The two new teachers were supposed to jointly teach at the Anvik school, which has only 18 students, including Donny and McKenzie.
School district officials were to meet again on Monday afternoon to discuss the matter further.
NTSB investigator Clint Johnson said Thursday that although an investigation into the crash was still in the very early stages, he had spoken with passenger Don Evans and been able to ascertain a few details. Initial information seemed to indicate that Chase's SPOT radio transmitter -- a personal location device that sends out a distress signal when a button is pressed -- may have been activated before the plane crashed.
But Johnson said that wasn't the case. According to Johnson, Don saw the SPOT transmitter on the dash of the airplane as he was getting into it in McGrath, and after the plane had crashed, Don found the transmitter and pressed the "911" button that almost immediately relayed GPS information to search and rescue personnel.
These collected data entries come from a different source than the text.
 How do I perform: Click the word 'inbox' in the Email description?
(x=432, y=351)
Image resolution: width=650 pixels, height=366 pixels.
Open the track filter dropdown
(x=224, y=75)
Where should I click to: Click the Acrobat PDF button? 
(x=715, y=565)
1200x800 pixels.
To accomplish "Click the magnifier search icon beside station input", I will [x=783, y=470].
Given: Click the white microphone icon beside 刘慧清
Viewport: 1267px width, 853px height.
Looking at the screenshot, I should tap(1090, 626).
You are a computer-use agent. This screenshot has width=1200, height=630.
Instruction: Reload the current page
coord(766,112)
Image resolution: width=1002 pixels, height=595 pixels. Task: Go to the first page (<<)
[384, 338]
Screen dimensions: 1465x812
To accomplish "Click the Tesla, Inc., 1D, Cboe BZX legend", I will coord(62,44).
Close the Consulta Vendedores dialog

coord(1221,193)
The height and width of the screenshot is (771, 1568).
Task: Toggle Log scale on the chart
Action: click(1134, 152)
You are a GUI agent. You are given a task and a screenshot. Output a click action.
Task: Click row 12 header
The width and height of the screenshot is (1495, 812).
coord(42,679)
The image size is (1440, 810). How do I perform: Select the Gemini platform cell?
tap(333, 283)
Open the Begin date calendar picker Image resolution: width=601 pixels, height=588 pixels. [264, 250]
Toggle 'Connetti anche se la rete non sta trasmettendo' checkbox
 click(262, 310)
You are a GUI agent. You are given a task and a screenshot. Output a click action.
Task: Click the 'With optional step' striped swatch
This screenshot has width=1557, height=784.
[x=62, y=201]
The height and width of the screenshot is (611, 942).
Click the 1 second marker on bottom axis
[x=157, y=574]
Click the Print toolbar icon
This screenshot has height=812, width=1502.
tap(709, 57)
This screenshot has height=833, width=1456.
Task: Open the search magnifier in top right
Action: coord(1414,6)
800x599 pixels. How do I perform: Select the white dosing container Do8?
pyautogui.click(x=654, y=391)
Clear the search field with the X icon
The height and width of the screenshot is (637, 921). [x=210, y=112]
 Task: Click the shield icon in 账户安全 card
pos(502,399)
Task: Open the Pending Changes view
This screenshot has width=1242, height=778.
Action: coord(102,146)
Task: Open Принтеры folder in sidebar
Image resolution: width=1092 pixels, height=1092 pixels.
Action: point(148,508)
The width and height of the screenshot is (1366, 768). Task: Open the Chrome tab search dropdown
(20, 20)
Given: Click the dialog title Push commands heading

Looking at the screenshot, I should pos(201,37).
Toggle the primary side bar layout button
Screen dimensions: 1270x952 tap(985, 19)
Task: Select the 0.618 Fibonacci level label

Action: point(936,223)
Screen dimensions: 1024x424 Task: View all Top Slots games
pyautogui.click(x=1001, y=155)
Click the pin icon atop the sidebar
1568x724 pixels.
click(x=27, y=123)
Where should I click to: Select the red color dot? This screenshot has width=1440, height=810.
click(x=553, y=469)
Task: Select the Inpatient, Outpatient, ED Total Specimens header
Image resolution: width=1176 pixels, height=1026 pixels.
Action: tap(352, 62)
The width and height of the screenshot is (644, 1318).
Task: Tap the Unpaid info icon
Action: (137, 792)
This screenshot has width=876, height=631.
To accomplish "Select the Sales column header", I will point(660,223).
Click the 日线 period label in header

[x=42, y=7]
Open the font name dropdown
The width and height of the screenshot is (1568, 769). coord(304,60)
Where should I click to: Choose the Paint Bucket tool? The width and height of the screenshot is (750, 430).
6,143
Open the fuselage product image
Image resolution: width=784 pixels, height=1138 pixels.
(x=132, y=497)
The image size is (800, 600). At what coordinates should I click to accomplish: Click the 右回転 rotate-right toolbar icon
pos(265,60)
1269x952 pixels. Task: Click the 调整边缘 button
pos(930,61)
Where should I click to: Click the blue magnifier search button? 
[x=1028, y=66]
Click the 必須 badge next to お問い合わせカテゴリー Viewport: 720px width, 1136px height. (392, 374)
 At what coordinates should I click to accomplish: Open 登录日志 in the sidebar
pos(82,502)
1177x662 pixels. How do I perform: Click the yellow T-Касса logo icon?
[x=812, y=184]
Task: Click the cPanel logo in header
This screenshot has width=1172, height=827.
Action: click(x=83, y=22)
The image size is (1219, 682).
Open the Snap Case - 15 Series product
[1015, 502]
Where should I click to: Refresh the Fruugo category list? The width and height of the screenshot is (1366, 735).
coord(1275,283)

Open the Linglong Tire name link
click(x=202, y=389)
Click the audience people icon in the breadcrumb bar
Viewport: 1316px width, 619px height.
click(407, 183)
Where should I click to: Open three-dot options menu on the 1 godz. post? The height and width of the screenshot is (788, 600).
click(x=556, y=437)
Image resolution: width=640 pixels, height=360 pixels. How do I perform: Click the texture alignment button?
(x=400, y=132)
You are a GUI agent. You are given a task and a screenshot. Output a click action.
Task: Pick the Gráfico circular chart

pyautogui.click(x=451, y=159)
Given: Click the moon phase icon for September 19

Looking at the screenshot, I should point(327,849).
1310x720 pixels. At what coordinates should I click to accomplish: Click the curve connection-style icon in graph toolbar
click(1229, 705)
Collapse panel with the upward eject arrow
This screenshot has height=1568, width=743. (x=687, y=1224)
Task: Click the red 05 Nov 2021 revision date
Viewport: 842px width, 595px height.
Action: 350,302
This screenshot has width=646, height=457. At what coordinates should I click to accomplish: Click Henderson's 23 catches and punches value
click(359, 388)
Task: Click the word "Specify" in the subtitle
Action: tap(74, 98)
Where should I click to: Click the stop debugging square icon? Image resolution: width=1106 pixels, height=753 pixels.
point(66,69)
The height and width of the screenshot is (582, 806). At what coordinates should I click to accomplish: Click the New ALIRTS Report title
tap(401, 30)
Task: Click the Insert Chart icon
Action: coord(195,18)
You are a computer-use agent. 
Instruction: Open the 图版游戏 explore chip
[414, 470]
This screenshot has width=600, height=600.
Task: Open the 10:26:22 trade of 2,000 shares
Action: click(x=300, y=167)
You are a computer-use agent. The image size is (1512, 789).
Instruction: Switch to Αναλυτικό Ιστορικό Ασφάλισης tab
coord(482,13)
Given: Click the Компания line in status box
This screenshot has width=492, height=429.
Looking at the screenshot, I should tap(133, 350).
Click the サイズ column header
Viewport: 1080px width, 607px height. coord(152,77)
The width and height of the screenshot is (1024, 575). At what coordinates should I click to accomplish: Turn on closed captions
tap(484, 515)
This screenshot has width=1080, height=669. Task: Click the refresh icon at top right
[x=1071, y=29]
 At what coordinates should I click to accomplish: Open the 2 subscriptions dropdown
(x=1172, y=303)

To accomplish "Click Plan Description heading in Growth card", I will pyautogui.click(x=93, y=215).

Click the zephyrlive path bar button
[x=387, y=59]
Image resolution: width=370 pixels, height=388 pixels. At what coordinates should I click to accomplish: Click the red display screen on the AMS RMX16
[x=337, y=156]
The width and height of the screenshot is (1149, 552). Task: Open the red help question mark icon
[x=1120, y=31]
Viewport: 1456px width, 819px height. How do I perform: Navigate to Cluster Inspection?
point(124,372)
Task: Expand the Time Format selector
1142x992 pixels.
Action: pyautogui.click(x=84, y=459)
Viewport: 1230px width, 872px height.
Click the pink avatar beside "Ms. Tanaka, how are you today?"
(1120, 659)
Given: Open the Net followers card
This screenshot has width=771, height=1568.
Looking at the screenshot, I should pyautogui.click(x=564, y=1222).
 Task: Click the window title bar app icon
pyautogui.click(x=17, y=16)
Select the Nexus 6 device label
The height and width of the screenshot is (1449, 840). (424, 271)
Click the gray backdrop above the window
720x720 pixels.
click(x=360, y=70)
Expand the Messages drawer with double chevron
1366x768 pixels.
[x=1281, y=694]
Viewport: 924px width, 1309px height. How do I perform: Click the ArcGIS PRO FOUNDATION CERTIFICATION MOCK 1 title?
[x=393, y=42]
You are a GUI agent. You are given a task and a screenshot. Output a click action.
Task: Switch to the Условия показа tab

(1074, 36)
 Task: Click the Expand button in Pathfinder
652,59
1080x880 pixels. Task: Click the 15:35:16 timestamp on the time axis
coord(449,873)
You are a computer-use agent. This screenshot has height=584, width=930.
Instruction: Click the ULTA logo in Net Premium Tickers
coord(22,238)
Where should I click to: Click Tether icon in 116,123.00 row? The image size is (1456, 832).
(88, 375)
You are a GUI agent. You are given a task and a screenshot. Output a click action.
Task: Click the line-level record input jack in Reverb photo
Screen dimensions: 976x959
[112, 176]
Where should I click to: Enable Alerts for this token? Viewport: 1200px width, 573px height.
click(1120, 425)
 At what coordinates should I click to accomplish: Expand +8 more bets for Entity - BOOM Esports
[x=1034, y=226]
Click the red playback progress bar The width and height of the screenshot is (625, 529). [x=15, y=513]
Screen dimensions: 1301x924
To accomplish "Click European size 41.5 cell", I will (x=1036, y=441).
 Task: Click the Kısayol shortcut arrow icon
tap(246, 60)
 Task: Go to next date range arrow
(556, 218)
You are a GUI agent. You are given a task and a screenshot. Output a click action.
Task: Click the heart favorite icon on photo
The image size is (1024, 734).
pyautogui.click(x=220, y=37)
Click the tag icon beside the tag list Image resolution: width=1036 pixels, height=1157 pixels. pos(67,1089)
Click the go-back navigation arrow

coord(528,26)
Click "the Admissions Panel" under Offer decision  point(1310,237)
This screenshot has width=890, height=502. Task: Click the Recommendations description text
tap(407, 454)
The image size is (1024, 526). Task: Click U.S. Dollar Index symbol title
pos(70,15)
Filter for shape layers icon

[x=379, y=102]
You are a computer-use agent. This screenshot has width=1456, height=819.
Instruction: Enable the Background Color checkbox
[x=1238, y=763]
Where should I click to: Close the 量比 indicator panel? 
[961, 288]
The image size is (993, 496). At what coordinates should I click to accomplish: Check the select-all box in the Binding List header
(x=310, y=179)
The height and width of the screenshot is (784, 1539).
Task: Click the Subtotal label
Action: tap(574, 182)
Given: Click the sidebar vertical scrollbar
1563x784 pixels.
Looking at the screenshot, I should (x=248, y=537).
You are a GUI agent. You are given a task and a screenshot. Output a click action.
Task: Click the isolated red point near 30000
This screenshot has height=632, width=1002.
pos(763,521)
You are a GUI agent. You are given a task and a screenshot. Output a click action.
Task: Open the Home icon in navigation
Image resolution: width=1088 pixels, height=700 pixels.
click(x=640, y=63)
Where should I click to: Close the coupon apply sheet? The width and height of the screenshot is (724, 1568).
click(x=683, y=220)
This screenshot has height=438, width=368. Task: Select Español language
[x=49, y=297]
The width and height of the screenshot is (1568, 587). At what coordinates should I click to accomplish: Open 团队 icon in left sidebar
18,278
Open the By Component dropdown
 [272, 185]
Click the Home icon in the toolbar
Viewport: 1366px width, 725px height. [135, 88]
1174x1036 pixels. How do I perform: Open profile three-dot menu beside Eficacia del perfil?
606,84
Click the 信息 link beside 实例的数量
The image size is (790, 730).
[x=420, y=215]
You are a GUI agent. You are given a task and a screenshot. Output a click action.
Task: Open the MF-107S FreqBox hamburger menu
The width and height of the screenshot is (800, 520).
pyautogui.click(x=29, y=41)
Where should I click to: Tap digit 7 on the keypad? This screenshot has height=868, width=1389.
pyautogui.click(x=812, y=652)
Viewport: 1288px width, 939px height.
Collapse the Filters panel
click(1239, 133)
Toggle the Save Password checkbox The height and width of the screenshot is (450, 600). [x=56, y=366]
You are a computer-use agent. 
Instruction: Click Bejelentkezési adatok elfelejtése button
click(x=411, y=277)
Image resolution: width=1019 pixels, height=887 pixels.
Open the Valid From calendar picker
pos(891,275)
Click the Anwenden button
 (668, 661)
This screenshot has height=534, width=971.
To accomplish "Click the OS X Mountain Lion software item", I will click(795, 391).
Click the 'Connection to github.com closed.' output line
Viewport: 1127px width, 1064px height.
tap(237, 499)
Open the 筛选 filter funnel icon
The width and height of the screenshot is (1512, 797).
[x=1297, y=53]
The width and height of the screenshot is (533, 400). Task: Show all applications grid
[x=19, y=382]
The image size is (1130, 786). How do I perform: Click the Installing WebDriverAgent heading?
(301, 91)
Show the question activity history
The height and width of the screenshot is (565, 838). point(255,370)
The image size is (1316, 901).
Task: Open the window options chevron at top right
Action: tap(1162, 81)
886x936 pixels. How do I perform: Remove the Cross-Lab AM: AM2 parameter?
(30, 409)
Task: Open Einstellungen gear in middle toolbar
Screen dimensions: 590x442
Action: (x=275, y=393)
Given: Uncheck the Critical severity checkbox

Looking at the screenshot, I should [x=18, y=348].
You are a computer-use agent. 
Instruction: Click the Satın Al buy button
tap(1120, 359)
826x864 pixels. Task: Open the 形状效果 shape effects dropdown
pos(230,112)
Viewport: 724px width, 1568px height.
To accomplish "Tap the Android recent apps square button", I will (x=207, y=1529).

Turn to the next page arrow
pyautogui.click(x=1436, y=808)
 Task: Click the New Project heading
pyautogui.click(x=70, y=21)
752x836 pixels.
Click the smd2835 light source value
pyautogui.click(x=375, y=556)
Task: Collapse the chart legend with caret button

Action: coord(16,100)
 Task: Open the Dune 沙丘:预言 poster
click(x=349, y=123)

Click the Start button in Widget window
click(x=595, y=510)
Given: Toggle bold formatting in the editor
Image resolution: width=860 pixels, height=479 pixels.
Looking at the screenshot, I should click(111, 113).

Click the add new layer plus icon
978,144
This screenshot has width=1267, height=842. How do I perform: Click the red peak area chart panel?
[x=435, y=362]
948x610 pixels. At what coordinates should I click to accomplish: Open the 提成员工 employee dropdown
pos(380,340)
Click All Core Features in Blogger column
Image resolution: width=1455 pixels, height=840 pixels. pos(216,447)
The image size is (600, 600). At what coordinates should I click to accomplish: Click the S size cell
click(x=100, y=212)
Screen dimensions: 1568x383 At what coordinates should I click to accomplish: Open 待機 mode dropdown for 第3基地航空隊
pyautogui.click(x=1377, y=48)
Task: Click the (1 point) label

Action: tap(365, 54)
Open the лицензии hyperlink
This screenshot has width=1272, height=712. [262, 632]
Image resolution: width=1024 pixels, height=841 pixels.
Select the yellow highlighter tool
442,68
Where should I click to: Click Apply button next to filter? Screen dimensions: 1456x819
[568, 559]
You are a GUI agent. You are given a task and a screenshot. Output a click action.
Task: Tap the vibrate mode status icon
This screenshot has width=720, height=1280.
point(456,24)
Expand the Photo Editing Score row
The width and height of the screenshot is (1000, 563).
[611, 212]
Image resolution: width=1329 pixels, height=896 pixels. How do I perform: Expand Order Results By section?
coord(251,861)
In addition to notifying the International Emergency Response Coordination Center, a 911 signal from the SPOT sent a preset message to two emergency contacts. One of those contacts was Steve Hill, co-owner of Inland Air, the carrier for which Chase was flying. Hill said that he received a text about the 911 after he landed his airplane in Grayling. Hill's aircraft left McGrath at the same time as Chase's aircraft. The latter plane was noted overdue to Anvik around 10 p.m., shortly before the Air Force Rescue Coordination Center in Anchorage was notified of the signal from the SPOT.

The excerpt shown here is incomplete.